Gerratt B R, Kreiman J
Division of Head and Neck Surgery, UCLA School of Medicine, Los Angeles, California 90095-1794, USA.
J Acoust Soc Am. 2001 Nov;110(5 Pt 1):2560-6. doi: 10.1121/1.1409969.
Much previous research has demonstrated that listeners do not agree well when using traditional rating scales to measure pathological voice quality. Although these findings may indicate that listeners are inherently unable to agree in their perception of such complex auditory stimuli, another explanation implicates the particular measurement method-rating scale judgments-as the culprit. An alternative method of assessing quality-listener-mediated analysis-synthesis-was devised to assess this possibility. In this new approach, listeners explicitly compare synthetic and natural voice samples, and adjust speech synthesizer parameters to create auditory matches to voice stimuli. This method is designed to replace unstable internal standards for qualities like breathiness and roughness with externally presented stimuli, to overcome major hypothetical sources of disagreement in rating scale judgments. In a preliminary test of the reliability of this method, listeners were asked to adjust the signal-to-noise ratio for 12 synthetic pathological voices so that the resulting stimuli matched the natural target voices as well as possible For comparison to the synthesis judgments, listeners also judged the noisiness of the natural stimuli in a separate task using a traditional visual-analog rating scale. For 9 of the 12 voices, agreement among listeners was significantly (and substantially) greater for the synthesis task than for the rating scale task. Response variances for the two tasks did not differ for the remaining three voices. However, a second experiment showed that the synthesis settings that listeners selected for these three voices were within a difference limen, and therefore observed differences were perceptually insignificant. These results indicate that listeners can in fact agree in their perceptual assessments of voice quality, and that analysis-synthesis can measure perception reliably.

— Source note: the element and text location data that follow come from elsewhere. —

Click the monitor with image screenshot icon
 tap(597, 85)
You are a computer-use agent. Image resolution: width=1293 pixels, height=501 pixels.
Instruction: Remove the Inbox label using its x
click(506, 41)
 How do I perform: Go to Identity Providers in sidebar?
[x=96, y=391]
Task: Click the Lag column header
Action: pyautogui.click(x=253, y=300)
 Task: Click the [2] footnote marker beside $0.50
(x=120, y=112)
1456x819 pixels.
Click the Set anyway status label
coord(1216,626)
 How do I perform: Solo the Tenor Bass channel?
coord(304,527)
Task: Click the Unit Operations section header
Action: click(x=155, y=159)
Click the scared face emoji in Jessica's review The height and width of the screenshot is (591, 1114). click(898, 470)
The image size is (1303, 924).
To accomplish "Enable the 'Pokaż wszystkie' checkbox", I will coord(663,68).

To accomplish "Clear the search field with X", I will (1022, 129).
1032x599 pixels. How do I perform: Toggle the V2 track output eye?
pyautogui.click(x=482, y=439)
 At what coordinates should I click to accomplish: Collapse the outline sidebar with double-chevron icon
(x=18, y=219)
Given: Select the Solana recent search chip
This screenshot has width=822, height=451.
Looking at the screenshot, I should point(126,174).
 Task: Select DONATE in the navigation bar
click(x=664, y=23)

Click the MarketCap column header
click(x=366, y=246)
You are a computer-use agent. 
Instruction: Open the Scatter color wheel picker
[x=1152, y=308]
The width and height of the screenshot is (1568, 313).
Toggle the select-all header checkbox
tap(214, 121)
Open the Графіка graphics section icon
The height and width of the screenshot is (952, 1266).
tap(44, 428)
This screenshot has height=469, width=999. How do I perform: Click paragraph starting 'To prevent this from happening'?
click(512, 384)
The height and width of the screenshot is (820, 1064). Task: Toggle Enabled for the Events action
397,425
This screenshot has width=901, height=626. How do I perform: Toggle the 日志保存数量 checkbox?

此前的许多研究表明,在使用传统评分量表来衡量病理性嗓音质量时,听众之间的意见不太一致。尽管这些发现可能表明听众在感知此类复杂听觉刺激方面天生就无法达成一致,但另一种解释将问题归咎于特定的测量方法——评分量表判断。为了评估这种可能性,设计了一种评估嗓音质量的替代方法——听众介导的分析合成法。在这种新方法中,听众明确比较合成语音样本和自然语音样本,并调整语音合成器参数以创建与语音刺激的听觉匹配。这种方法旨在用外部呈现的刺激取代诸如呼吸声和粗糙声等质量的不稳定内部标准,以克服评分量表判断中主要的假设性分歧来源。在对该方法可靠性的初步测试中,要求听众调整12个合成病理性嗓音的信噪比,以使生成的刺激尽可能与自然目标嗓音匹配。为了与合成判断进行比较,听众还在一项单独任务中使用传统的视觉模拟评分量表对自然刺激的嘈杂程度进行了判断。对于12个嗓音中的9个,听众在合成任务中的一致性明显(且显著)高于评分量表任务。对于其余三个嗓音,两项任务的反应方差没有差异。然而,第二项实验表明,听众为这三个嗓音选择的合成设置在辨别阈限之内,因此观察到的差异在感知上并不显著。这些结果表明,听众实际上能够在对嗓音质量的感知评估上达成一致,并且分析合成法能够可靠地测量感知。